Dos Caballeros de la Espada mantenían firmemente agarrado a Valian, que se debatía como si pretendiera escapar.

—Sir Valian vino a mi habitación y me pidió que lo llevara ante vos, sir Liam —trató de explicar la dama—. Dice que es importante.

—Desde luego que lo es —replicó Liam y ordenó al capitán de la guardia—: Capitán, retened al elfo. No tratéis de escapar, Valian.

—He venido para advertiros —gritó Valian al ver que el guardia entraba en la habitación con la espada desenvainada—, no para… escapar.

—¿Advertirnos de qué? —preguntó Liam.

—De que desde el principio lord Tohr ha conspirado para hacerse con el control de los Honorables Caballeros de Sancrist —contestó Valian—, y de que hizo matar a Gunthar, aunque no sé cómo.

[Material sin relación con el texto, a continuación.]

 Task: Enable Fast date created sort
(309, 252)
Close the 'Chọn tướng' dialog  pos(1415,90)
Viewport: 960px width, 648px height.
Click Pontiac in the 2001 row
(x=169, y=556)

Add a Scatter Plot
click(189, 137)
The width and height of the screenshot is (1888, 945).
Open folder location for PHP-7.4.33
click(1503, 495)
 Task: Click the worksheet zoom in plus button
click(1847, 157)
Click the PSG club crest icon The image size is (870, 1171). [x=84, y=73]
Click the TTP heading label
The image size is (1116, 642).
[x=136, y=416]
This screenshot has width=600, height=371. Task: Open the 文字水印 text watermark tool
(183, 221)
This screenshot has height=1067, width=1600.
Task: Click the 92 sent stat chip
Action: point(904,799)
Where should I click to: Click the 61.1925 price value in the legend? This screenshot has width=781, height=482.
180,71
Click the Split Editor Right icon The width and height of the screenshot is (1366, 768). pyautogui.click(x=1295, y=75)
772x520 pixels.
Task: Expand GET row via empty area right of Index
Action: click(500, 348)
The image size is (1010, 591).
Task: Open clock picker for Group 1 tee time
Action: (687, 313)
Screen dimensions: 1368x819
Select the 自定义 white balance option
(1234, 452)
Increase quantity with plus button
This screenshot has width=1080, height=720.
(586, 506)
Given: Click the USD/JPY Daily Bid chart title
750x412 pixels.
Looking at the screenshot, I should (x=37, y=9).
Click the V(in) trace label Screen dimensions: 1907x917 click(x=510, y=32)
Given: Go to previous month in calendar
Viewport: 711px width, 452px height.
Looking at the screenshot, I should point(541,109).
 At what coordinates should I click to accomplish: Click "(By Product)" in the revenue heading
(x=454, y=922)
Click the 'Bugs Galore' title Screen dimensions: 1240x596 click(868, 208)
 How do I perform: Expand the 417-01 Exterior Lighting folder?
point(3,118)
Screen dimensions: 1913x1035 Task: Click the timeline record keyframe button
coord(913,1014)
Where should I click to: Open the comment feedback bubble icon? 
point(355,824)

—Con veneno —intervino Navalre.

—Lo que sospechaba —comentó el elfo.

El capitán de la guardia, de pie en el centro de la habitación, los miró, confundido.

—¿Lord Gunthar envenenado?

En ese instante, otro guardia apareció en la puerta abierta y miró a su alrededor, como si buscara a alguien. Sus ojos se posaron en el capitán.

—Capitán, sir Trevalyn Kesper ha sido encontrado muerto en los aposentos de lord Tohr Malen —anunció.

—Fui yo —admitió Valian.

—Y ¿qué hay de lord Tohr? —preguntó Liam.

—No está en su habitación y todos los demás Caballeros de Takhisis también han desaparecido. Los guardias tampoco encuentran a muchos de los nuestros. Tal vez los demás…

Todos se volvieron al oír el son de cuernos en el patio. En el corredor resonaron pasos. Liam cruzó precipitadamente la habitación y abrió la ventana. Una flecha se clavó en las pesadas cortinas, al lado de su cabeza.

Fuera, los hombres lanzaban desafíos solámnicos y se oía el entrechocar de metal. Las hachas golpeaban contra escudos como si fueran martillos y se oían gritos de dolor. Se encendieron fuegos que iluminaron todo el cielo.

—Hermanos contra hermanos —se lamentó Liam con lágrimas en los ojos—. ¿En qué nos hemos convertido?